There are a number of issues that have been challenging me, with a particular limitation at the moment on Azure, that only a single cluster can be stood in a subscription. I believe there is potentially a fix on the way to be able to run multiple clusters in a resource group (see [autoscaler] Enable creating multiple clusters in one resource group … by HongW2019 · Pull Request #22997 · ray-project/ray · GitHub).

To investigate the flexibility of the Ray system, I have been looking into how dependencies are handled for executing remote tasks, and decided that the Docker container is the most controllable and desirable approach, especially as we have private package dependencies.
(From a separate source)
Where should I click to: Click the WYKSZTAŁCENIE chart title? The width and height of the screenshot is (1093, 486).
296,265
I have been building docker containers for the execution of code on the remote Azure hosted cluster using the ray API and the configuration YAML files.

Desired outcome

To be able to execute different problems, with different dependencies (accounted for with different docker containers), on a single cluster, such that at runtime, the task dependencies are given with the task execution.

This would be through either the provision of specific node_types associated with particular docker containers, or specifying the requirements through the runtime_env argument of the ray.init() method.
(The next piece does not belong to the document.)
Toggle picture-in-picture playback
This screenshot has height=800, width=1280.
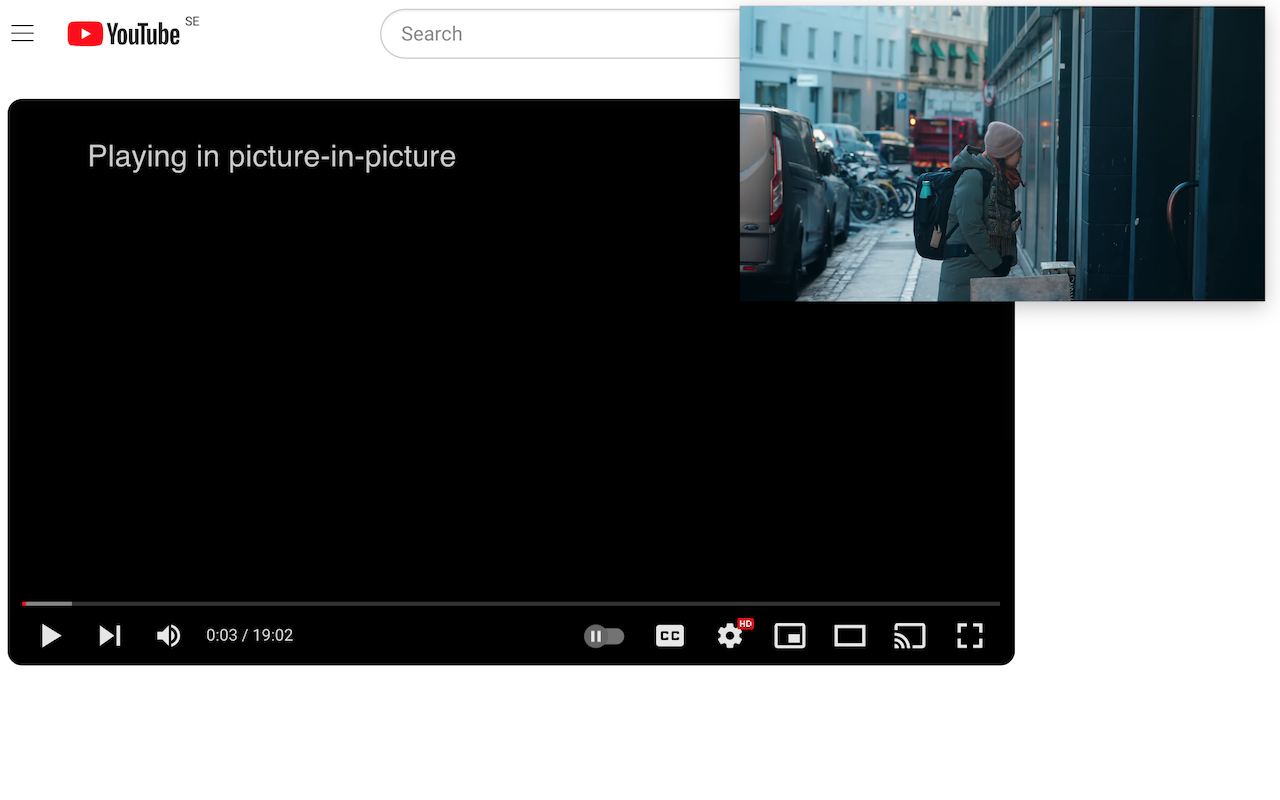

Attempted solutions so far

To test these scenarios as potential solutions to the desired outcome, the cluster was setup on Azure by using the below shown configuration YAML (see Ray cluster YAML config for Azure, provided in full for reference) and the ray up cli command.

Looking at the YAML config, some key features of the deployment are as follows:

  • Docker container deployment - The base deployment of the head node and worker nodes are docker containers which have a basic install of the Ray runtime, as well as some dependencies that were required for working with the runtime_env docker deployment (e.g. podman dependency and Azure CLI dependency for authenticating to a private repository).

  • Custom node types - some defined with different instance sizes, and some with specific docker specifications to supersede the default.

Currently there are two ways that I have tried to achieve this, and both and not working:

Approach 1 - Nodetype specification:

By specifying a node_type configuration and used the node_docker description to associate a particular docker container with node type through the use of resource keys, this should run a specific task on a docker container that has the dependencies installed already.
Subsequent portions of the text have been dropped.